_Brano proposto:_
^^^^^^^^^^^^^^^^
Intervista al maestro Mario Romano: "Il Jazz e' liberta', incontro tra musicisti che creano universi musicali"

12:37:32 7335 stampa questo articolo
Il maestro Mario RomanoIl maestro Mario Romano

Per il Quaderno.it abbiamo intervistato il maestro Mario Romano, pianista jazz di origini italo-canadesi. Il Maestro, uomo di Fede e grandissimo devoto di Padre Pio, farà tappa a Pietrelcina sabato 23 settembre alle ore 21 in Piazza SS. Annunziata per un concerto di cui sarà madrina Lina Sastri.
^^^^^^^^^^^^^^^^
_Obiettivo esercizio:_
Ricopia parola per parola il brano proposto, a partire dalle parole che contengono "Per il Quaderno.it" fino a quelle che si chiudono con "sarà madrina Lina Sastri.".

[Voci tratte da una raccolta di dati]
^^^^^^^^^^^^^^^^
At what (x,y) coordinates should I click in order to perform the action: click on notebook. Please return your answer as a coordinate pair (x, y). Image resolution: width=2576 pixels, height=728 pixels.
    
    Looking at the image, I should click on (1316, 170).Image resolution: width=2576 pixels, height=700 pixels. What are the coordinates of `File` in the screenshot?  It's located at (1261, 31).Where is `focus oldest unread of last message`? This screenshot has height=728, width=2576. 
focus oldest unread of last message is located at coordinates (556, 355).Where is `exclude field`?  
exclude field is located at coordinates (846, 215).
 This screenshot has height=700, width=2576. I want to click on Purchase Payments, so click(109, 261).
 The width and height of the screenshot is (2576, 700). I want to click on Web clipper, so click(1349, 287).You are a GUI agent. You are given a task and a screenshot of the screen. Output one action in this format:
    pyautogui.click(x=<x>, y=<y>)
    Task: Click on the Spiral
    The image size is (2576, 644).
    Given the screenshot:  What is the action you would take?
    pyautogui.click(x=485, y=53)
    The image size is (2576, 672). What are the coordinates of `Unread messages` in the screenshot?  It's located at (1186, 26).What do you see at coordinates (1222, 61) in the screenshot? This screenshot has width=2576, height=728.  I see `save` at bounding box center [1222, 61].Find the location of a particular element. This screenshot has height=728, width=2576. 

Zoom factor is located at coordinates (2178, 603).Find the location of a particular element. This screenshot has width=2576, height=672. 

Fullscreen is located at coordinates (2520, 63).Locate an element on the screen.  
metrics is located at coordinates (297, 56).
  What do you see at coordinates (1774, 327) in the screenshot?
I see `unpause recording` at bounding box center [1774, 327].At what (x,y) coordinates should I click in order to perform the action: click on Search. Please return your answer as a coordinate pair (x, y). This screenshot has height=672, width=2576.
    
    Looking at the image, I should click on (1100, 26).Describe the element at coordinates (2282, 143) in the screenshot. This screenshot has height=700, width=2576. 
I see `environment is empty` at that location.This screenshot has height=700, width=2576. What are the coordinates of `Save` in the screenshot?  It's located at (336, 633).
^^^^^^^^^^^^^^^^
_Soluzione esercizio:_
Per il Quaderno.it abbiamo intervistato il maestro Mario Romano, pianista jazz di origini italo-canadesi. Il Maestro, uomo di Fede e grandissimo devoto di Padre Pio, farà tappa a Pietrelcina sabato 23 settembre alle ore 21 in Piazza SS. Annunziata per un concerto di cui sarà madrina Lina Sastri.